Reproduce every line of the data below word for word, without changing anything.
---- Supplied information
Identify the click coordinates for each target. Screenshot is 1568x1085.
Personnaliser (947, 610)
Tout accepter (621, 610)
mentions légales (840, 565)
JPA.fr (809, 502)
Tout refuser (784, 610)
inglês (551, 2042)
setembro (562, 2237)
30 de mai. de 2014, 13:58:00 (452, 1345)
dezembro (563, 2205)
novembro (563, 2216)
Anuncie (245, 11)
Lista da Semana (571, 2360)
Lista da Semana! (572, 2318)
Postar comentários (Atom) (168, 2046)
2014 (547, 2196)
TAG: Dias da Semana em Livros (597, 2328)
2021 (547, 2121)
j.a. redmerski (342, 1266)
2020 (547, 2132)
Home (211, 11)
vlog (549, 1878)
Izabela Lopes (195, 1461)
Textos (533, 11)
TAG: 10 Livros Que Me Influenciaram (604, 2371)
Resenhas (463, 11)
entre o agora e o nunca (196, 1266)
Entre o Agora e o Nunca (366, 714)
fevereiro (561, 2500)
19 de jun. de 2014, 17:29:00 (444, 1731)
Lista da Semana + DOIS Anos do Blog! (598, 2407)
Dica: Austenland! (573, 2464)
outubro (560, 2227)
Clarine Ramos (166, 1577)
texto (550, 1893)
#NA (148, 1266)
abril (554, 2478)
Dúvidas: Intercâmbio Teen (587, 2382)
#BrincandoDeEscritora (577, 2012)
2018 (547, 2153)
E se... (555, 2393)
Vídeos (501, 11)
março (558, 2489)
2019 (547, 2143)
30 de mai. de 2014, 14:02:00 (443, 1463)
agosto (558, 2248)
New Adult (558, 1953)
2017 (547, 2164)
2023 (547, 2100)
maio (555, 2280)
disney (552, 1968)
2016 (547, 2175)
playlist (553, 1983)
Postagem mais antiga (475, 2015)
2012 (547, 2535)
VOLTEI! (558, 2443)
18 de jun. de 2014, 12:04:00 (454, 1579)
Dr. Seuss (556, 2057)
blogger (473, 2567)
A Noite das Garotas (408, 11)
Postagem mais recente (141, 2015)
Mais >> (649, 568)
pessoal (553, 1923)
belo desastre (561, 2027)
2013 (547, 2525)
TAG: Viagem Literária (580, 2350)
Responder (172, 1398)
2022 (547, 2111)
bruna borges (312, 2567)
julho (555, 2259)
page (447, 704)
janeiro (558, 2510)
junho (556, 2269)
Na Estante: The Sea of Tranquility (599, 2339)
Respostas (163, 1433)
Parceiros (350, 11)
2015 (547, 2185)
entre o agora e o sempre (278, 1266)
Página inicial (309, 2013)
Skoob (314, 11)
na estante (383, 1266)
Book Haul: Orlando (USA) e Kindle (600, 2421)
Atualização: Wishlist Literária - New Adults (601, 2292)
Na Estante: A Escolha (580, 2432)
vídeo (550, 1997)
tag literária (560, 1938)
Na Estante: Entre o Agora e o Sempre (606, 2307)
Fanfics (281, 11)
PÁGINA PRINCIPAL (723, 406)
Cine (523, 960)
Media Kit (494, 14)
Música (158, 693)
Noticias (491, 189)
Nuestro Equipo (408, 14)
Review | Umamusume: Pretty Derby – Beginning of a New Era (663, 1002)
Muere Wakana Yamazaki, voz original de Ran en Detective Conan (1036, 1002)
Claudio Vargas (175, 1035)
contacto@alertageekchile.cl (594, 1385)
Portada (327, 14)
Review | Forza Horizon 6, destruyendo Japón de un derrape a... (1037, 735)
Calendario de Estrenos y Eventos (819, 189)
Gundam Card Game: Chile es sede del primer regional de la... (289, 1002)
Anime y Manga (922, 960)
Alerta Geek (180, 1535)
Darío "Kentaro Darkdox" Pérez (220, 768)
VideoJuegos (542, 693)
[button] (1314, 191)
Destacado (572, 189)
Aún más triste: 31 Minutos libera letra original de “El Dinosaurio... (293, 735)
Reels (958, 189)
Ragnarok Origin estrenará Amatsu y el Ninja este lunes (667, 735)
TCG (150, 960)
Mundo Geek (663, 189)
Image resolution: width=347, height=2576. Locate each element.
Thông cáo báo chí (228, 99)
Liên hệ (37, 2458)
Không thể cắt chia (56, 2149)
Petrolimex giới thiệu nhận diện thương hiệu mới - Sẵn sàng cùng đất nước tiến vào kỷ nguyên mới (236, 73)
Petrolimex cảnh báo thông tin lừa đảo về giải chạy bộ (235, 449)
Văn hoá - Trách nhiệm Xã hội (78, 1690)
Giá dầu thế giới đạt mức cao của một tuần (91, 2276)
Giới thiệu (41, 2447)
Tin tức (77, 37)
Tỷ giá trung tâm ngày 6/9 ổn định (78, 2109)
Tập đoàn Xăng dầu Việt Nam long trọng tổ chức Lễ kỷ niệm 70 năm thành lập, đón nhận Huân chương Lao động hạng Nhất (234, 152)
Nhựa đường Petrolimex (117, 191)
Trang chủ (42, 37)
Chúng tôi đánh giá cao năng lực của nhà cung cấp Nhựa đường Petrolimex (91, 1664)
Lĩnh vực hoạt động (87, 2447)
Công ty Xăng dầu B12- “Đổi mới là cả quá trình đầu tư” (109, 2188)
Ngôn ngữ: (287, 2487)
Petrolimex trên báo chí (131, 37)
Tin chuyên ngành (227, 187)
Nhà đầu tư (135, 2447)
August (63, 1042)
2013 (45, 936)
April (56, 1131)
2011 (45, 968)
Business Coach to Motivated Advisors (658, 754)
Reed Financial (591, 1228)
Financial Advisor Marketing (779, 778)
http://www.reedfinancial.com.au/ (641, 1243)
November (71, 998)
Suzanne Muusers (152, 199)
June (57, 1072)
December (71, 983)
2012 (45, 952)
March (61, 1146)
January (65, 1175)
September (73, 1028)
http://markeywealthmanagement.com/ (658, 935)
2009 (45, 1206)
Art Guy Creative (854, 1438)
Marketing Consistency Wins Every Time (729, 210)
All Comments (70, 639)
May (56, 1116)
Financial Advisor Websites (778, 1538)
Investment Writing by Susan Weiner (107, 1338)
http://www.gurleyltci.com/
--------
#### Response to the task
Identify the click coordinates for each target. Screenshot is 1568x1085.
Personnaliser (947, 610)
Tout accepter (621, 610)
mentions légales (840, 565)
JPA.fr (809, 502)
Tout refuser (784, 610)
inglês (551, 2042)
setembro (562, 2237)
30 de mai. de 2014, 13:58:00 (452, 1345)
dezembro (563, 2205)
novembro (563, 2216)
Anuncie (245, 11)
Lista da Semana (571, 2360)
Lista da Semana! (572, 2318)
Postar comentários (Atom) (168, 2046)
2014 (547, 2196)
TAG: Dias da Semana em Livros (597, 2328)
2021 (547, 2121)
j.a. redmerski (342, 1266)
2020 (547, 2132)
Home (211, 11)
vlog (549, 1878)
Izabela Lopes (195, 1461)
Textos (533, 11)
TAG: 10 Livros Que Me Influenciaram (604, 2371)
Resenhas (463, 11)
entre o agora e o nunca (196, 1266)
Entre o Agora e o Nunca (366, 714)
fevereiro (561, 2500)
19 de jun. de 2014, 17:29:00 (444, 1731)
Lista da Semana + DOIS Anos do Blog! (598, 2407)
Dica: Austenland! (573, 2464)
outubro (560, 2227)
Clarine Ramos (166, 1577)
texto (550, 1893)
#NA (148, 1266)
abril (554, 2478)
Dúvidas: Intercâmbio Teen (587, 2382)
#BrincandoDeEscritora (577, 2012)
2018 (547, 2153)
E se... (555, 2393)
Vídeos (501, 11)
março (558, 2489)
2019 (547, 2143)
30 de mai. de 2014, 14:02:00 (443, 1463)
agosto (558, 2248)
New Adult (558, 1953)
2017 (547, 2164)
2023 (547, 2100)
maio (555, 2280)
disney (552, 1968)
2016 (547, 2175)
playlist (553, 1983)
Postagem mais antiga (475, 2015)
2012 (547, 2535)
VOLTEI! (558, 2443)
18 de jun. de 2014, 12:04:00 (454, 1579)
Dr. Seuss (556, 2057)
blogger (473, 2567)
A Noite das Garotas (408, 11)
Postagem mais recente (141, 2015)
Mais >> (649, 568)
pessoal (553, 1923)
belo desastre (561, 2027)
2013 (547, 2525)
TAG: Viagem Literária (580, 2350)
Responder (172, 1398)
2022 (547, 2111)
bruna borges (312, 2567)
julho (555, 2259)
page (447, 704)
janeiro (558, 2510)
junho (556, 2269)
Na Estante: The Sea of Tranquility (599, 2339)
Respostas (163, 1433)
Parceiros (350, 11)
2015 (547, 2185)
entre o agora e o sempre (278, 1266)
Página inicial (309, 2013)
Skoob (314, 11)
na estante (383, 1266)
Book Haul: Orlando (USA) e Kindle (600, 2421)
Atualização: Wishlist Literária - New Adults (601, 2292)
Na Estante: A Escolha (580, 2432)
vídeo (550, 1997)
tag literária (560, 1938)
Na Estante: Entre o Agora e o Sempre (606, 2307)
Fanfics (281, 11)
PÁGINA PRINCIPAL (723, 406)
Cine (523, 960)
Media Kit (494, 14)
Música (158, 693)
Noticias (491, 189)
Nuestro Equipo (408, 14)
Review | Umamusume: Pretty Derby – Beginning of a New Era (663, 1002)
Muere Wakana Yamazaki, voz original de Ran en Detective Conan (1036, 1002)
Claudio Vargas (175, 1035)
contacto@alertageekchile.cl (594, 1385)
Portada (327, 14)
Review | Forza Horizon 6, destruyendo Japón de un derrape a... (1037, 735)
Calendario de Estrenos y Eventos (819, 189)
Gundam Card Game: Chile es sede del primer regional de la... (289, 1002)
Anime y Manga (922, 960)
Alerta Geek (180, 1535)
Darío "Kentaro Darkdox" Pérez (220, 768)
VideoJuegos (542, 693)
[button] (1314, 191)
Destacado (572, 189)
Aún más triste: 31 Minutos libera letra original de “El Dinosaurio... (293, 735)
Reels (958, 189)
Ragnarok Origin estrenará Amatsu y el Ninja este lunes (667, 735)
TCG (150, 960)
Mundo Geek (663, 189)
Image resolution: width=347, height=2576. Locate each element.
Thông cáo báo chí (228, 99)
Liên hệ (37, 2458)
Không thể cắt chia (56, 2149)
Petrolimex giới thiệu nhận diện thương hiệu mới - Sẵn sàng cùng đất nước tiến vào kỷ nguyên mới (236, 73)
Petrolimex cảnh báo thông tin lừa đảo về giải chạy bộ (235, 449)
Văn hoá - Trách nhiệm Xã hội (78, 1690)
Giá dầu thế giới đạt mức cao của một tuần (91, 2276)
Giới thiệu (41, 2447)
Tin tức (77, 37)
Tỷ giá trung tâm ngày 6/9 ổn định (78, 2109)
Tập đoàn Xăng dầu Việt Nam long trọng tổ chức Lễ kỷ niệm 70 năm thành lập, đón nhận Huân chương Lao động hạng Nhất (234, 152)
Nhựa đường Petrolimex (117, 191)
Trang chủ (42, 37)
Chúng tôi đánh giá cao năng lực của nhà cung cấp Nhựa đường Petrolimex (91, 1664)
Lĩnh vực hoạt động (87, 2447)
Công ty Xăng dầu B12- “Đổi mới là cả quá trình đầu tư” (109, 2188)
Ngôn ngữ: (287, 2487)
Petrolimex trên báo chí (131, 37)
Tin chuyên ngành (227, 187)
Nhà đầu tư (135, 2447)
August (63, 1042)
2013 (45, 936)
April (56, 1131)
2011 (45, 968)
Business Coach to Motivated Advisors (658, 754)
Reed Financial (591, 1228)
Financial Advisor Marketing (779, 778)
http://www.reedfinancial.com.au/ (641, 1243)
November (71, 998)
Suzanne Muusers (152, 199)
June (57, 1072)
December (71, 983)
2012 (45, 952)
March (61, 1146)
January (65, 1175)
September (73, 1028)
http://markeywealthmanagement.com/ (658, 935)
2009 (45, 1206)
Art Guy Creative (854, 1438)
Marketing Consistency Wins Every Time (729, 210)
All Comments (70, 639)
May (56, 1116)
Financial Advisor Websites (778, 1538)
Investment Writing by Susan Weiner (107, 1338)
http://www.gurleyltci.com/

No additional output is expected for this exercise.